§ Requirement
Turn every line of the listing below into a numbered list, skipping the blank lines.

>> start Records for processing

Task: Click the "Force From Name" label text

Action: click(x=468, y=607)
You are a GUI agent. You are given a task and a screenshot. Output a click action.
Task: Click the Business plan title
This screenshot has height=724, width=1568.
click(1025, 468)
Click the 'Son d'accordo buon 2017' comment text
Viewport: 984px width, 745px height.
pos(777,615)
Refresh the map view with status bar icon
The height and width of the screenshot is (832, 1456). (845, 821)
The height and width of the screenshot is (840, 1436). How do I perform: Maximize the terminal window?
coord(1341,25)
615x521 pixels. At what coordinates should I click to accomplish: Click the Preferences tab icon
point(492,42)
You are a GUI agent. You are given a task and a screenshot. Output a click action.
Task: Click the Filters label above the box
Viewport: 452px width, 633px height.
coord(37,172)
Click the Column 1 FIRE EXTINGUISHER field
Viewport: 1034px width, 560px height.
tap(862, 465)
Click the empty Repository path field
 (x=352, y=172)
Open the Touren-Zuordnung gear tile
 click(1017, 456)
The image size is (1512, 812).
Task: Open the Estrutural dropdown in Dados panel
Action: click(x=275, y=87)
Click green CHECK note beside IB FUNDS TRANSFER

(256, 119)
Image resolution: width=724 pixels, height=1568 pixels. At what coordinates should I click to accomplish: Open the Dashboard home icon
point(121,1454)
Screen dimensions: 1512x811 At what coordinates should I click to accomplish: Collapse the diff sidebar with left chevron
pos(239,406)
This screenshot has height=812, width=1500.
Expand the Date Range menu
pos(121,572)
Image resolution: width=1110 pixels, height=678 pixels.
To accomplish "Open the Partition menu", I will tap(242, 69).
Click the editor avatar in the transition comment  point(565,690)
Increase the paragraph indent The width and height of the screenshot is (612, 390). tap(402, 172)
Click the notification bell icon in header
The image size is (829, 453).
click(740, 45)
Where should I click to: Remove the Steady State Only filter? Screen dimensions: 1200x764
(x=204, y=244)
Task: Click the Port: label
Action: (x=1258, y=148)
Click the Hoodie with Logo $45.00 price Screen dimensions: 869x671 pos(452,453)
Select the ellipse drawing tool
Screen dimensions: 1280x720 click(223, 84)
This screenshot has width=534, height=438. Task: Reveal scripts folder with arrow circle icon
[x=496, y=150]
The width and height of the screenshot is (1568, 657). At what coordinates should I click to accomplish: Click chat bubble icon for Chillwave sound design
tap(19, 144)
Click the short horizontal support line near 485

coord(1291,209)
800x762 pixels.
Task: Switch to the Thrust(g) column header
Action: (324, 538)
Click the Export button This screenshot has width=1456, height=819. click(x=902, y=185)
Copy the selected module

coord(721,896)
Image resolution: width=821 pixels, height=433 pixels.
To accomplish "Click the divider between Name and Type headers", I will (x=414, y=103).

>> end Records for processing

§ Answer to this task
1. Task: Click the "Force From Name" label text
2. Action: click(x=468, y=607)
3. You are a GUI agent. You are given a task and a screenshot. Output a click action.
4. Task: Click the Business plan title
5. This screenshot has height=724, width=1568.
6. click(1025, 468)
7. Click the 'Son d'accordo buon 2017' comment text
8. Viewport: 984px width, 745px height.
9. pos(777,615)
10. Refresh the map view with status bar icon
11. The height and width of the screenshot is (832, 1456). (845, 821)
12. The height and width of the screenshot is (840, 1436). How do I perform: Maximize the terminal window?
13. coord(1341,25)
14. 615x521 pixels. At what coordinates should I click to accomplish: Click the Preferences tab icon
15. point(492,42)
16. You are a GUI agent. You are given a task and a screenshot. Output a click action.
17. Task: Click the Filters label above the box
18. Viewport: 452px width, 633px height.
19. coord(37,172)
20. Click the Column 1 FIRE EXTINGUISHER field
21. Viewport: 1034px width, 560px height.
22. tap(862, 465)
23. Click the empty Repository path field
24.  (x=352, y=172)
25. Open the Touren-Zuordnung gear tile
26.  click(1017, 456)
27. The image size is (1512, 812).
28. Task: Open the Estrutural dropdown in Dados panel
29. Action: click(x=275, y=87)
30. Click green CHECK note beside IB FUNDS TRANSFER
31. (256, 119)
32. Image resolution: width=724 pixels, height=1568 pixels. At what coordinates should I click to accomplish: Open the Dashboard home icon
33. point(121,1454)
34. Screen dimensions: 1512x811 At what coordinates should I click to accomplish: Collapse the diff sidebar with left chevron
35. pos(239,406)
36. This screenshot has height=812, width=1500.
37. Expand the Date Range menu
38. pos(121,572)
39. Image resolution: width=1110 pixels, height=678 pixels.
40. To accomplish "Open the Partition menu", I will tap(242, 69).
41. Click the editor avatar in the transition comment  point(565,690)
42. Increase the paragraph indent The width and height of the screenshot is (612, 390). tap(402, 172)
43. Click the notification bell icon in header
44. The image size is (829, 453).
45. click(740, 45)
46. Where should I click to: Remove the Steady State Only filter? Screen dimensions: 1200x764
47. (x=204, y=244)
48. Task: Click the Port: label
49. Action: (x=1258, y=148)
50. Click the Hoodie with Logo $45.00 price Screen dimensions: 869x671 pos(452,453)
51. Select the ellipse drawing tool
52. Screen dimensions: 1280x720 click(223, 84)
53. This screenshot has width=534, height=438. Task: Reveal scripts folder with arrow circle icon
54. [x=496, y=150]
55. The width and height of the screenshot is (1568, 657). At what coordinates should I click to accomplish: Click chat bubble icon for Chillwave sound design
56. tap(19, 144)
57. Click the short horizontal support line near 485
58. coord(1291,209)
59. 800x762 pixels.
60. Task: Switch to the Thrust(g) column header
61. Action: (324, 538)
62. Click the Export button This screenshot has width=1456, height=819. click(x=902, y=185)
63. Copy the selected module
64. coord(721,896)
65. Image resolution: width=821 pixels, height=433 pixels.
66. To accomplish "Click the divider between Name and Type headers", I will (x=414, y=103).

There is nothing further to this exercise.